§ TASK STATEMENT
Recast the lines of the items as a JSON list of strings, one string per line and no blank lines, taking everything from the line containing "Where should I click to: Click" down to the end of the items. Leave the pictures out of the answer.

[Dataset excerpt]
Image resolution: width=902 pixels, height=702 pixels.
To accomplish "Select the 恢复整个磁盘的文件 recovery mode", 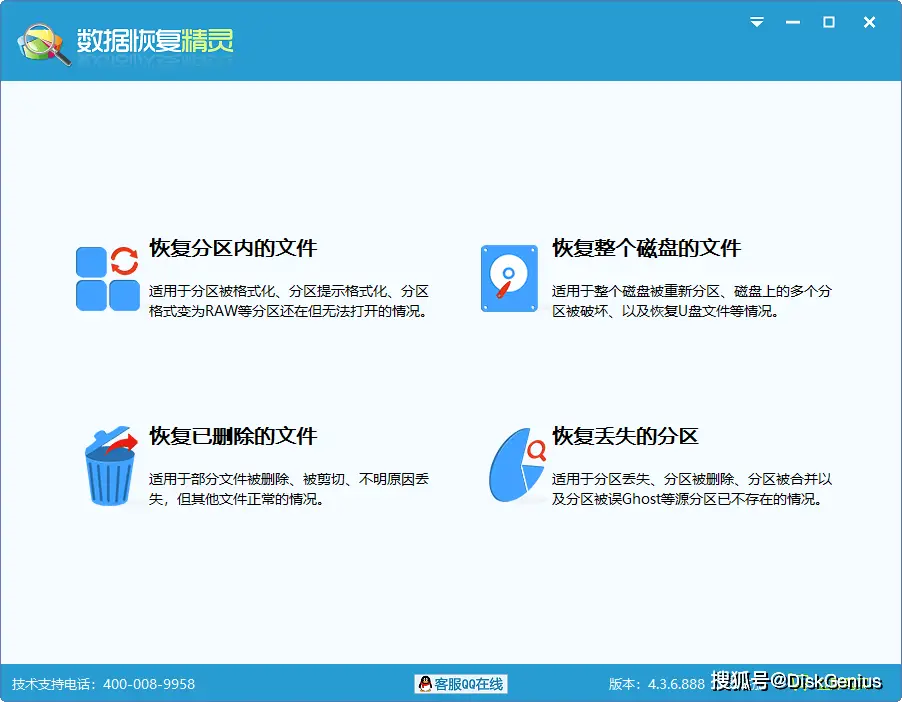I will click(644, 248).
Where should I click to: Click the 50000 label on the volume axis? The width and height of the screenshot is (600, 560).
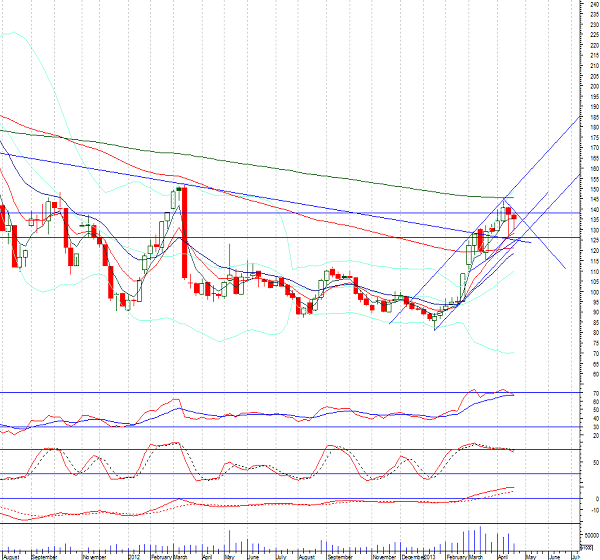click(x=587, y=536)
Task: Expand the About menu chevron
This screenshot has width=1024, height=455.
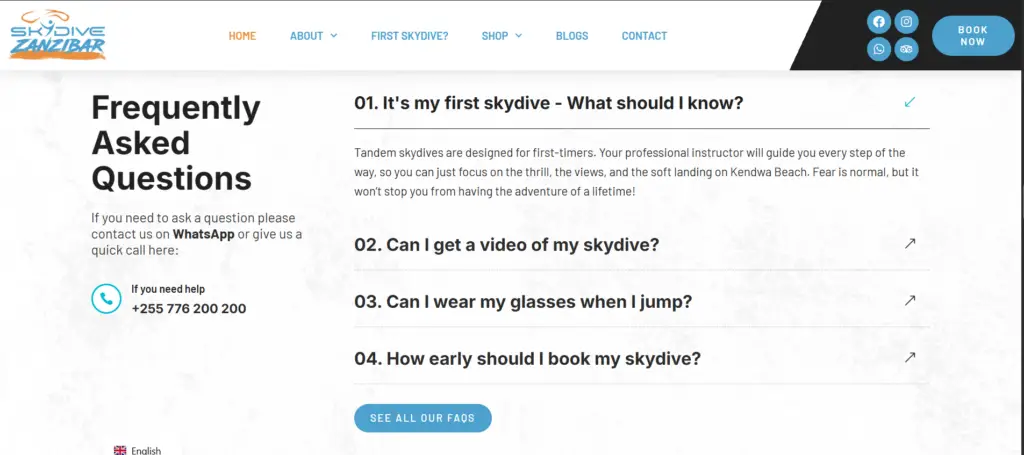Action: click(334, 36)
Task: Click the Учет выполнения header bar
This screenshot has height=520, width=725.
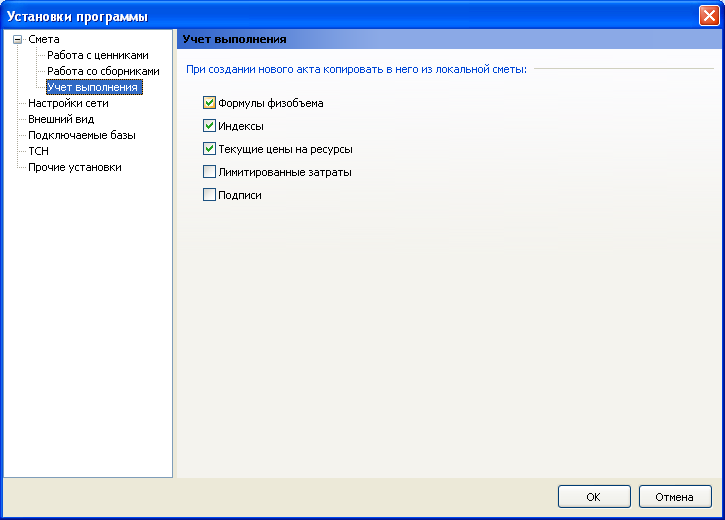Action: 449,39
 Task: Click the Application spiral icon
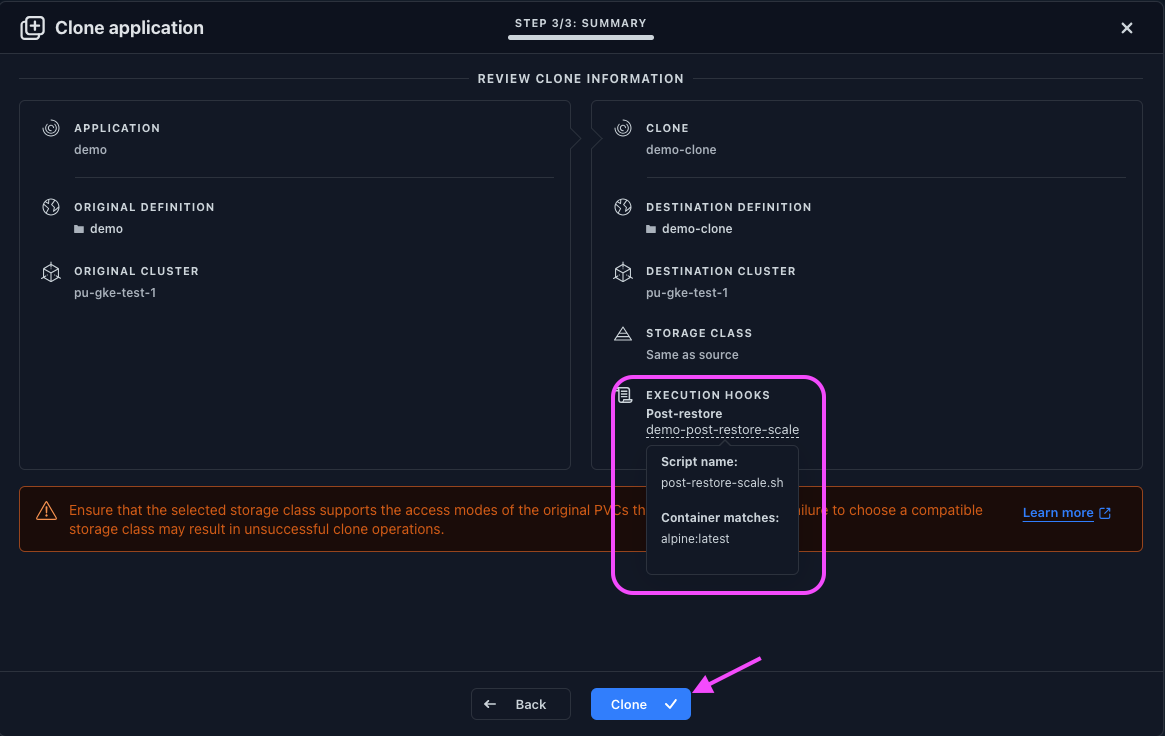51,129
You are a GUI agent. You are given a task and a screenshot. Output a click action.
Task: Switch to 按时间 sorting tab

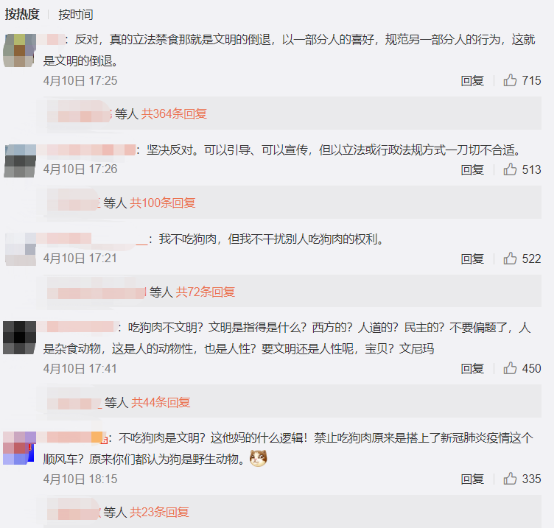pyautogui.click(x=76, y=14)
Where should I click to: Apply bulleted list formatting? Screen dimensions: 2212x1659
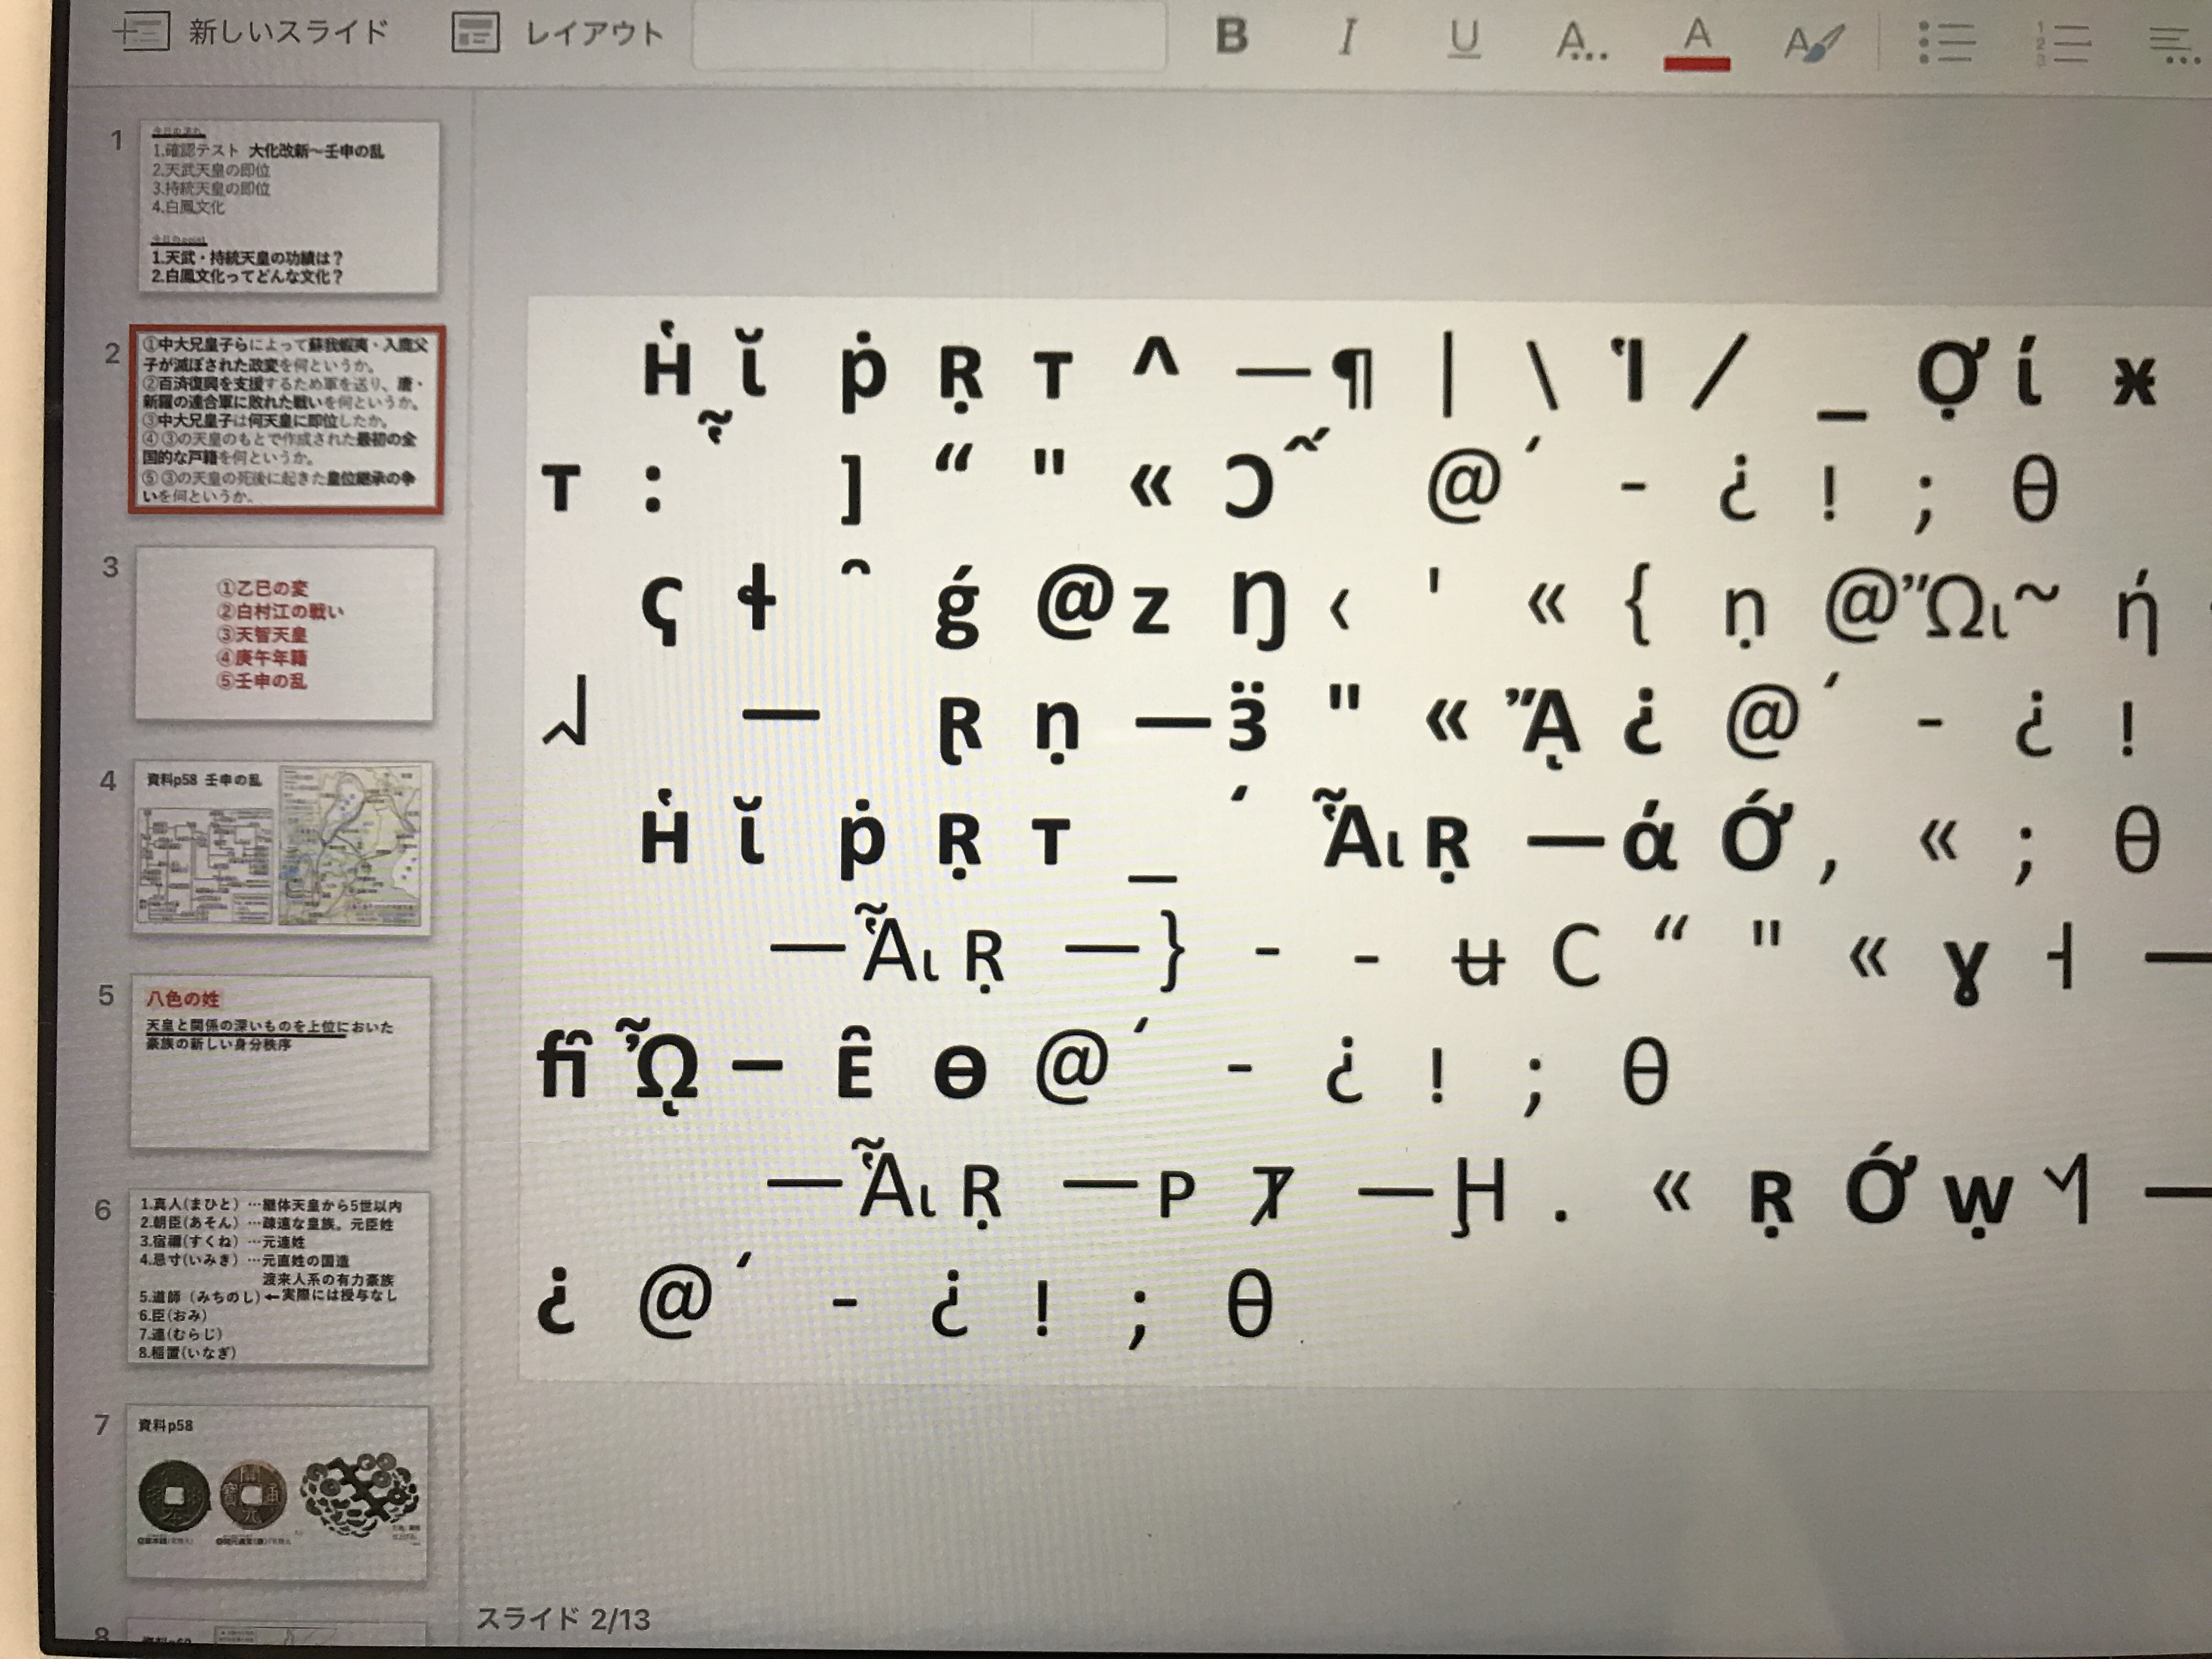[x=1946, y=44]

§ RESULT OF THE TASK
[
  "Where should I click to: Click the 50000 label on the volume axis? The width and height of the screenshot is (600, 560).",
  "click(x=587, y=536)",
  "Task: Expand the About menu chevron",
  "This screenshot has width=1024, height=455.",
  "Action: click(334, 36)",
  "Task: Click the Учет выполнения header bar",
  "This screenshot has height=520, width=725.",
  "Action: 449,39",
  " Task: Click the Application spiral icon",
  "51,129",
  "You are a GUI agent. You are given a task and a screenshot. Output a click action.",
  "Task: Switch to 按时间 sorting tab",
  "pyautogui.click(x=76, y=14)",
  "Where should I click to: Apply bulleted list formatting? Screen dimensions: 2212x1659",
  "[x=1946, y=44]"
]